Community discussions

MikroTik App
 
Josephny
Member
Member
Topic Author
Posts: 495
Joined: Tue Sep 20, 2022 12:11 am

Watchdog, or alternative?

Thu Mar 28, 2024 11:53 am

I have one location that occasionally loses power and (I don't know why but) when the power is restored, connectivity to the MT device is not.

It requires physically going to the location and power cycling the MT device.

I was thinking of using Watchdog to have the device reboot itself. Maybe use a public DNS server as the target IP to test for connectivity.

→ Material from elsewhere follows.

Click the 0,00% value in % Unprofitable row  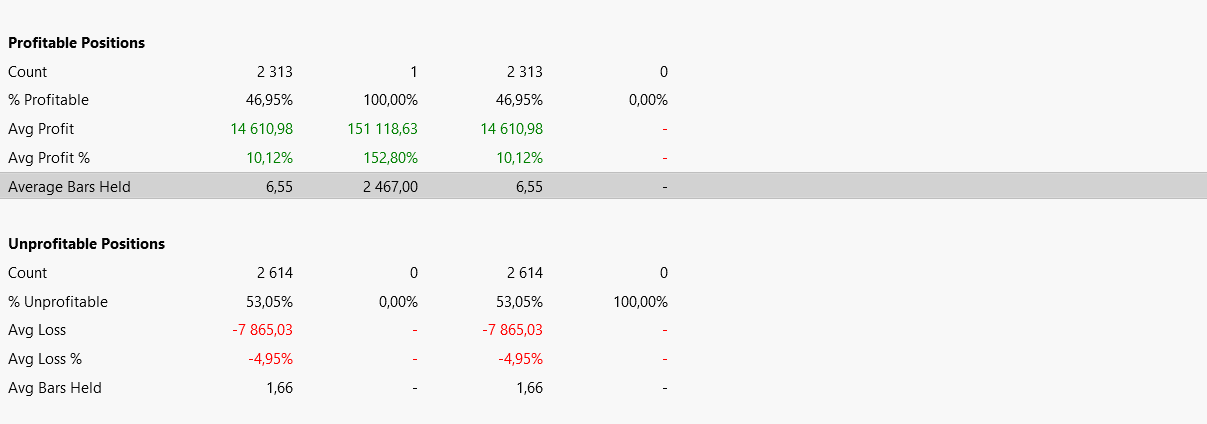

Is this the best way, or is there a better alternative?

Thanks!
 
User avatar
Amm0
Forum Guru
Forum Guru
Posts: 3591
Joined: Sun May 01, 2016 7:12 pm
Location: California

Re: Watchdog, or alternative?

Thu Mar 28, 2024 4:09 pm

I think watchdog with ping is a good idea if you have dynamic WANs like PPPoE or LTE. BUT you do NOT want to set it's timeout too aggressively (e.g. use 3-10 minutes) — otherwise if it take a while to reboot/connect/etc... it could reboot again before it finishes. And you have some time to access to fix some config error remotely if it's just the ping check that fails...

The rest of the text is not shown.